Get Started¶

MMDeploy provides useful tools for deploying OpenMMLab models to various platforms and devices.

With the help of them, you can not only do model deployment using our pre-defined pipelines but also customize your own deployment pipeline.

Introduction¶

In MMDeploy, the deployment pipeline can be illustrated by a sequential modules, i.e., Model Converter, MMDeploy Model and Inference SDK.

deploy-pipeline

Model Converter¶

Model Converter aims at converting training models from OpenMMLab into backend models that can be run on target devices. It is able to transform PyTorch model into IR model, i.e., ONNX, TorchScript, as well as convert IR model to backend model. By combining them together, we can achieve one-click end-to-end model deployment.

MMDeploy Model¶

MMDeploy Model is the result package exported by Model Converter. Beside the backend models, it also includes the model meta info, which will be used by Inference SDK.

Inference SDK¶

Inference SDK is developed by C/C++, wrapping the preprocessing, model forward and postprocessing modules in model inference. It supports FFI such as C, C++, Python, C#, Java and so on.

Prerequisites¶

In order to do an end-to-end model deployment, MMDeploy requires Python 3.6+ and PyTorch 1.8+.

Step 0. Download and install Miniconda from the official website.

Step 1. Create a conda environment and activate it.

conda create --name mmdeploy python=3.8 -y
conda activate mmdeploy

Step 2. Install PyTorch following official instructions, e.g.

On GPU platforms:

conda install pytorch=={pytorch_version} torchvision=={torchvision_version} cudatoolkit={cudatoolkit_version} -c pytorch -c conda-forge

On CPU platforms:

conda install pytorch=={pytorch_version} torchvision=={torchvision_version} cpuonly -c pytorch

Note

On GPU platform, please ensure that {cudatoolkit_version} matches your host CUDA toolkit version. Otherwise, it probably brings in conflicts when deploying model with TensorRT.

Installation¶

We recommend that users follow our best practices installing MMDeploy.

Step 0. Install MMCV.

pip install -U openmim
mim install mmengine
mim install "mmcv>=2.0.0rc2"

Step 1. Install MMDeploy and inference engine

We recommend using MMDeploy precompiled package as our best practice. Currently, we support model converter and sdk inference pypi package, and the sdk c/cpp library is provided here. You can download them according to your target platform and device.

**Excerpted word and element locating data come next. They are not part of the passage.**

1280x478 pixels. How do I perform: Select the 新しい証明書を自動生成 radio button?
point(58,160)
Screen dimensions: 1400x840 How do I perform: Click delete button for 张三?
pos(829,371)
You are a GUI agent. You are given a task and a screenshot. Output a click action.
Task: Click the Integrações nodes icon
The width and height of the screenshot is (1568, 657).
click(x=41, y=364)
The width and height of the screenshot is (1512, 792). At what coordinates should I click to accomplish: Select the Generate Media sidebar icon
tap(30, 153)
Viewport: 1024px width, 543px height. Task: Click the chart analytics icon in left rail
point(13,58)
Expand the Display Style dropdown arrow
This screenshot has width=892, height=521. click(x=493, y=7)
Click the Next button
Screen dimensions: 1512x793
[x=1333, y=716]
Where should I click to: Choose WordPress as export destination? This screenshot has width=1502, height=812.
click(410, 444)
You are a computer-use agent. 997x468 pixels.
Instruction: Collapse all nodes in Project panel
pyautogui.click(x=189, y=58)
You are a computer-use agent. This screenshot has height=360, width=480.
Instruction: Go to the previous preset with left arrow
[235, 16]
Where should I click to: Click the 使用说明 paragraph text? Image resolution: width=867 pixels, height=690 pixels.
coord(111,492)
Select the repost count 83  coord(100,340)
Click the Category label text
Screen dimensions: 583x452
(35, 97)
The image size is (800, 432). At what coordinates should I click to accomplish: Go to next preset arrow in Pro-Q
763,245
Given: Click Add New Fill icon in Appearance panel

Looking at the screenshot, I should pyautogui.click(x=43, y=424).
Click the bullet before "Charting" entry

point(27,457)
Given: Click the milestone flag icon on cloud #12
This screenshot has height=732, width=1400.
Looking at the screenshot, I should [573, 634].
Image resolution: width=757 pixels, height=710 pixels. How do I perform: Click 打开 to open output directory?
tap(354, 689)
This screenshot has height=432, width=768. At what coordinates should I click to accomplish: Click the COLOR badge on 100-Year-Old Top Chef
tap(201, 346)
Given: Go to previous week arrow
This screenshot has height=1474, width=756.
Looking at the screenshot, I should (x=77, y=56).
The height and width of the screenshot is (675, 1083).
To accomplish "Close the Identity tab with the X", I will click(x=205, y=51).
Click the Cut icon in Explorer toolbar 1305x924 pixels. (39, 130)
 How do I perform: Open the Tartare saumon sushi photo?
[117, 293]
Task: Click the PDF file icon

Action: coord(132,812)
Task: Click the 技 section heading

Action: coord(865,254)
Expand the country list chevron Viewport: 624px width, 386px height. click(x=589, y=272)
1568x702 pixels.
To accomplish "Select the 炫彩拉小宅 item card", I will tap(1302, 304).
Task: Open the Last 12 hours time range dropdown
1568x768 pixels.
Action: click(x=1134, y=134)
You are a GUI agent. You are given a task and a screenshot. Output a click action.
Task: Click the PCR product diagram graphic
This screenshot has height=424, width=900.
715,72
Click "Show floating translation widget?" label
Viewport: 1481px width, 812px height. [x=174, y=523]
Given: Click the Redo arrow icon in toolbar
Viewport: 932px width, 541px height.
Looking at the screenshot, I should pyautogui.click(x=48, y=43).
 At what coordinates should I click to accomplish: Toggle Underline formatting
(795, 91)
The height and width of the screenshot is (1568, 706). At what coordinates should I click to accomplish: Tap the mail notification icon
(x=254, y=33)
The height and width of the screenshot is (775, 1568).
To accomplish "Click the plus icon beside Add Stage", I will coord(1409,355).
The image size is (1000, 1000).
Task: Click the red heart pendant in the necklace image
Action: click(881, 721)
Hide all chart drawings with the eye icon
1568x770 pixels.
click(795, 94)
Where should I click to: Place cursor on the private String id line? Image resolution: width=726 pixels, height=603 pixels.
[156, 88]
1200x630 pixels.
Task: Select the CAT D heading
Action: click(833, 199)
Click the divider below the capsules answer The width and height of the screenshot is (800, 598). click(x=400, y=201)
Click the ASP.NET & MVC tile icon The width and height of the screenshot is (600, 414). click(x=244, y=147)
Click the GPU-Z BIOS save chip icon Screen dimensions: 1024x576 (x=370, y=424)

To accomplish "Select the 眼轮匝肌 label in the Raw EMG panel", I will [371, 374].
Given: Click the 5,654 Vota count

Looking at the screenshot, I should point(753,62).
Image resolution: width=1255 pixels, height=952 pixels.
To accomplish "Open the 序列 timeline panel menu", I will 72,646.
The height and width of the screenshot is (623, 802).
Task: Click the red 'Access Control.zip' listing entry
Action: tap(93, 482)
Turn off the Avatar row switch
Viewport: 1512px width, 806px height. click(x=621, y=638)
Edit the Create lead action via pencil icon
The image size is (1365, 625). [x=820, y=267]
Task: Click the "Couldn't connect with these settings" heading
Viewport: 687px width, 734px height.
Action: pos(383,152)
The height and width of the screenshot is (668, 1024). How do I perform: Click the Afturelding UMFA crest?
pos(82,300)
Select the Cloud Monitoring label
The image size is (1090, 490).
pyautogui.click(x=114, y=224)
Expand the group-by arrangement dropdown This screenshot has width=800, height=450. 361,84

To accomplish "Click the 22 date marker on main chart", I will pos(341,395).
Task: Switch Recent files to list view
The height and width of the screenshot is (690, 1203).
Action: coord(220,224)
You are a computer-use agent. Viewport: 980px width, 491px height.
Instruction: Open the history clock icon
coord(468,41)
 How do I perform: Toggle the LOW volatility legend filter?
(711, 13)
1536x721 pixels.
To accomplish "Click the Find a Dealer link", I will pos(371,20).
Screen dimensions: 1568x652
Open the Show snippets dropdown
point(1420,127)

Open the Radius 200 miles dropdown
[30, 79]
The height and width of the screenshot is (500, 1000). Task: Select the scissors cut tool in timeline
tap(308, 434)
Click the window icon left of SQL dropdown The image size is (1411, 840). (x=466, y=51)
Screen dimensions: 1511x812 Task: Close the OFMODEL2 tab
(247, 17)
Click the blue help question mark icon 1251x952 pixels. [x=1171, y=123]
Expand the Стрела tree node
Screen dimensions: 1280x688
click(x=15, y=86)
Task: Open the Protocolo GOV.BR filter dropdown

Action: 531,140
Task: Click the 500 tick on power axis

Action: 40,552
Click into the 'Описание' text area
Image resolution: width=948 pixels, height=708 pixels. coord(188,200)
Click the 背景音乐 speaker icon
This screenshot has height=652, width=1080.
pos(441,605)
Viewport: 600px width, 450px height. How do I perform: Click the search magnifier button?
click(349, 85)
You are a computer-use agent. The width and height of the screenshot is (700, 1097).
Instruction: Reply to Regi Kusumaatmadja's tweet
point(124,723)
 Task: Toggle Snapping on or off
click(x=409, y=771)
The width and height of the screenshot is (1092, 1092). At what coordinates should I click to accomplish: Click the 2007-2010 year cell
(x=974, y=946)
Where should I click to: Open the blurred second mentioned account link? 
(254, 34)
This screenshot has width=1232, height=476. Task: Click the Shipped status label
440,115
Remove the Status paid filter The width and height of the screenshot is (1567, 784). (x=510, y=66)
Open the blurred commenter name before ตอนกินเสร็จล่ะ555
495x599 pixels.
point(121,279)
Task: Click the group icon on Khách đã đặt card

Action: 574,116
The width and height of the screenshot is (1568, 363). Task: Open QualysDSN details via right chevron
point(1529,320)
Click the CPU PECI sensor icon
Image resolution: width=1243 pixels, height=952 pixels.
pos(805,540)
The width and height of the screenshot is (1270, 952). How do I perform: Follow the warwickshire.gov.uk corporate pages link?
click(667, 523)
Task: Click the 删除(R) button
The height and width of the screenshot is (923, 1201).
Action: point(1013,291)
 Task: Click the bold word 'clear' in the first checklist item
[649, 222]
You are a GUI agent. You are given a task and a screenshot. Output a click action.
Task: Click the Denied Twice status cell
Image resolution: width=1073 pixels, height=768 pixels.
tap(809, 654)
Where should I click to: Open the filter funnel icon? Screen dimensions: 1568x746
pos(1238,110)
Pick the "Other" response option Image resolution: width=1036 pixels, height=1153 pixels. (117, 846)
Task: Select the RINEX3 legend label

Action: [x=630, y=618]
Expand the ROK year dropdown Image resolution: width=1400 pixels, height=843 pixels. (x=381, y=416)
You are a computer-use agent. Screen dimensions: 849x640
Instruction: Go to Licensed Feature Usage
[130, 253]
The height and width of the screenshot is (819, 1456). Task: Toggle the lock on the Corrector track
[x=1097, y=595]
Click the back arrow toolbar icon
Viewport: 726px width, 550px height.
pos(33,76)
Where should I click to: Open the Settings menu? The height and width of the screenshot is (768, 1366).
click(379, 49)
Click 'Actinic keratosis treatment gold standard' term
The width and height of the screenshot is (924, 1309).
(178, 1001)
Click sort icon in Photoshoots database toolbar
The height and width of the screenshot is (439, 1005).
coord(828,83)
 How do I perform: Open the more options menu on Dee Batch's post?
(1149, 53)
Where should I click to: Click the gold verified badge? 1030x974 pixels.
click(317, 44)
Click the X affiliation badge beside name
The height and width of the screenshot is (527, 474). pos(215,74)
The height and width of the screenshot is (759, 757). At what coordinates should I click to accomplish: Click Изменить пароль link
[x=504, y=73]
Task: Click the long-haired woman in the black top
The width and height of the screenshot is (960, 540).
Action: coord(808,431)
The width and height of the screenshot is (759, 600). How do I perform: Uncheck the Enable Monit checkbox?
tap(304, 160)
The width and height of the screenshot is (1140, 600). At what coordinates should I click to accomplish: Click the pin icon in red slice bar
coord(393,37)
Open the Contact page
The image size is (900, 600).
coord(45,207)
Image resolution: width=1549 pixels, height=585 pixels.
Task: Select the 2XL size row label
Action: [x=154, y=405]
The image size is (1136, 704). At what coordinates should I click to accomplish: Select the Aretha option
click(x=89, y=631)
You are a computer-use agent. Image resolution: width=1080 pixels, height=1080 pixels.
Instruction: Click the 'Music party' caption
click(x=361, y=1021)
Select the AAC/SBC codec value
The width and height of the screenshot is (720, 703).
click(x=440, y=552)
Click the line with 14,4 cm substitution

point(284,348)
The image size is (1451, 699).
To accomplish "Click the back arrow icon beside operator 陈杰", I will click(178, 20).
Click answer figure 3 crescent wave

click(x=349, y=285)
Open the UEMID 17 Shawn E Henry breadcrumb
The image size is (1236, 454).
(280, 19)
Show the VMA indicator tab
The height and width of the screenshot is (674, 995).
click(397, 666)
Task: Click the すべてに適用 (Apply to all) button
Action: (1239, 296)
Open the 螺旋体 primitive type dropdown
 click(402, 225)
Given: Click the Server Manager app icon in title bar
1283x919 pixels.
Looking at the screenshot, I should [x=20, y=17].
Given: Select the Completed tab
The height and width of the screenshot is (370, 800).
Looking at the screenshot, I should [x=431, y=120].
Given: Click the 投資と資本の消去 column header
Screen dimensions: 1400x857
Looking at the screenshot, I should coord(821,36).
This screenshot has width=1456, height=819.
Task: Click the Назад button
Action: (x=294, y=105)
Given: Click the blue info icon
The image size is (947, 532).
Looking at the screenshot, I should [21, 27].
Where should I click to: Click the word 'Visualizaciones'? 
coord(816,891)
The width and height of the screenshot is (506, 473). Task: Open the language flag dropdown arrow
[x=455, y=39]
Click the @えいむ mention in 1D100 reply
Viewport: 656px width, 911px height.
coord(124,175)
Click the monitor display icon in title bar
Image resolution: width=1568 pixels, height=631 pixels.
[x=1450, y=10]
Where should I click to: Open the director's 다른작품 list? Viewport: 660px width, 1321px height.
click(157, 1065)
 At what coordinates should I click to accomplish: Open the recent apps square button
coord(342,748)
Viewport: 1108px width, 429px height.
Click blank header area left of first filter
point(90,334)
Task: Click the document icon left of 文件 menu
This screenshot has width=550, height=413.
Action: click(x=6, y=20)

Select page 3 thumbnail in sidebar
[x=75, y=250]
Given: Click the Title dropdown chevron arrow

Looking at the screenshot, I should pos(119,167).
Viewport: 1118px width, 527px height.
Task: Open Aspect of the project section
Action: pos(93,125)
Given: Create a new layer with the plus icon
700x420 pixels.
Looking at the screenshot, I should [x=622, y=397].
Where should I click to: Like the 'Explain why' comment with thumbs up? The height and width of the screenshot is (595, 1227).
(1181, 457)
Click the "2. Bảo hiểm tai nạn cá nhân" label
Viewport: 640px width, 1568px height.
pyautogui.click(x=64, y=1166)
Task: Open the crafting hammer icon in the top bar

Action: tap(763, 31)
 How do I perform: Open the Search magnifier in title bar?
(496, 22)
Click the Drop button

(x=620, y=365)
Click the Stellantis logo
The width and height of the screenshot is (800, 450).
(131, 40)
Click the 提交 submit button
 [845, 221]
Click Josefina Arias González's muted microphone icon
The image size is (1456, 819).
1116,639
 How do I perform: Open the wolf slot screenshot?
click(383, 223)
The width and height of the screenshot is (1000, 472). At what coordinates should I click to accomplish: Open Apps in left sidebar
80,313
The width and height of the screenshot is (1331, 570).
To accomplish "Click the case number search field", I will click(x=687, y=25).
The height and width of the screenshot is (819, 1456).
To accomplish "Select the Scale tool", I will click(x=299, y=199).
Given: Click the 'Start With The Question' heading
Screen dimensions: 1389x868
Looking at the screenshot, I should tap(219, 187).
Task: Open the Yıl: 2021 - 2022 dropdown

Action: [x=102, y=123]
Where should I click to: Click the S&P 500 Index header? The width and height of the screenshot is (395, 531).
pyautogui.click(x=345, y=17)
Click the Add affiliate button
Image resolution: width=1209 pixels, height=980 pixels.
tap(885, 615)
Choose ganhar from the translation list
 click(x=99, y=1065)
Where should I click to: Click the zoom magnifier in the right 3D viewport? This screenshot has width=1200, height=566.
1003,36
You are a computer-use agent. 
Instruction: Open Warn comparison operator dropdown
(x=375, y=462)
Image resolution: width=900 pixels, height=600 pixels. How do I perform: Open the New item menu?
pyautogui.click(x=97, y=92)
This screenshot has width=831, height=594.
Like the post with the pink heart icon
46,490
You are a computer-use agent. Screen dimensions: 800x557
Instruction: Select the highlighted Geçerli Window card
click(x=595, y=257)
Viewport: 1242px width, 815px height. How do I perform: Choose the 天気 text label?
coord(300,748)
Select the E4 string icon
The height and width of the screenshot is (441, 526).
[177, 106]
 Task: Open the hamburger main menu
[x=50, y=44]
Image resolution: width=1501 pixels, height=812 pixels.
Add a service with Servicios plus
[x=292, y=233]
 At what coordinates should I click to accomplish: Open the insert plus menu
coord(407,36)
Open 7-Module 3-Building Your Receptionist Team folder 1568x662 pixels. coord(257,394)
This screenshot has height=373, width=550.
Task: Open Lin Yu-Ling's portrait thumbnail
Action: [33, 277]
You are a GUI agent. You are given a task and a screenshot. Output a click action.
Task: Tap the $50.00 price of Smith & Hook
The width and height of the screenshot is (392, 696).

The supported platform and device matrix is presented as following:

OS-Arch	Device	ONNX Runtime	TensorRT
Linux-x86_64	CPU	Y	N/A
Linux-x86_64	CUDA	Y	Y
Windows-x86_64	CPU	Y	N/A
Windows-x86_64	CUDA	Y	Y

Note: if MMDeploy prebuilt package doesn’t meet your target platforms or devices, please build MMDeploy from source

Take the latest precompiled package as example, you can install it as follows:

Linux-x86_64

# 1. install MMDeploy model converter
pip install mmdeploy==1.3.1

# 2. install MMDeploy sdk inference
# you can install one to install according whether you need gpu inference
# 2.1 support onnxruntime
pip install mmdeploy-runtime==1.3.1
# 2.2 support onnxruntime-gpu, tensorrt
pip install mmdeploy-runtime-gpu==1.3.1

# 3. install inference engine
# 3.1 install TensorRT
# !!! If you want to convert a tensorrt model or inference with tensorrt,
# download TensorRT-8.2.3.0 CUDA 11.x tar package from NVIDIA, and extract it to the current directory
pip install TensorRT-8.2.3.0/python/tensorrt-8.2.3.0-cp38-none-linux_x86_64.whl
pip install pycuda
export TENSORRT_DIR=$(pwd)/TensorRT-8.2.3.0
export LD_LIBRARY_PATH=${TENSORRT_DIR}/lib:$LD_LIBRARY_PATH
# !!! Moreover, download cuDNN 8.2.1 CUDA 11.x tar package from NVIDIA, and extract it to the current directory
export CUDNN_DIR=$(pwd)/cuda
export LD_LIBRARY_PATH=$CUDNN_DIR/lib64:$LD_LIBRARY_PATH

# 3.2 install ONNX Runtime
# you can install one to install according whether you need gpu inference
# 3.2.1 onnxruntime
wget https://github.com/microsoft/onnxruntime/releases/download/v1.8.1/onnxruntime-linux-x64-1.8.1.tgz
tar -zxvf onnxruntime-linux-x64-1.8.1.tgz
export ONNXRUNTIME_DIR=$(pwd)/onnxruntime-linux-x64-1.8.1
export LD_LIBRARY_PATH=$ONNXRUNTIME_DIR/lib:$LD_LIBRARY_PATH
# 3.2.2 onnxruntime-gpu
pip install onnxruntime-gpu==1.8.1
wget https://github.com/microsoft/onnxruntime/releases/download/v1.8.1/onnxruntime-linux-x64-gpu-1.8.1.tgz
tar -zxvf onnxruntime-linux-x64-gpu-1.8.1.tgz
export ONNXRUNTIME_DIR=$(pwd)/onnxruntime-linux-x64-gpu-1.8.1
export LD_LIBRARY_PATH=$ONNXRUNTIME_DIR/lib:$LD_LIBRARY_PATH

Windows-x86_64

Please learn its prebuilt package from this guide.

Convert Model¶

After the installation, you can enjoy the model deployment journey starting from converting PyTorch model to backend model by running tools/deploy.py.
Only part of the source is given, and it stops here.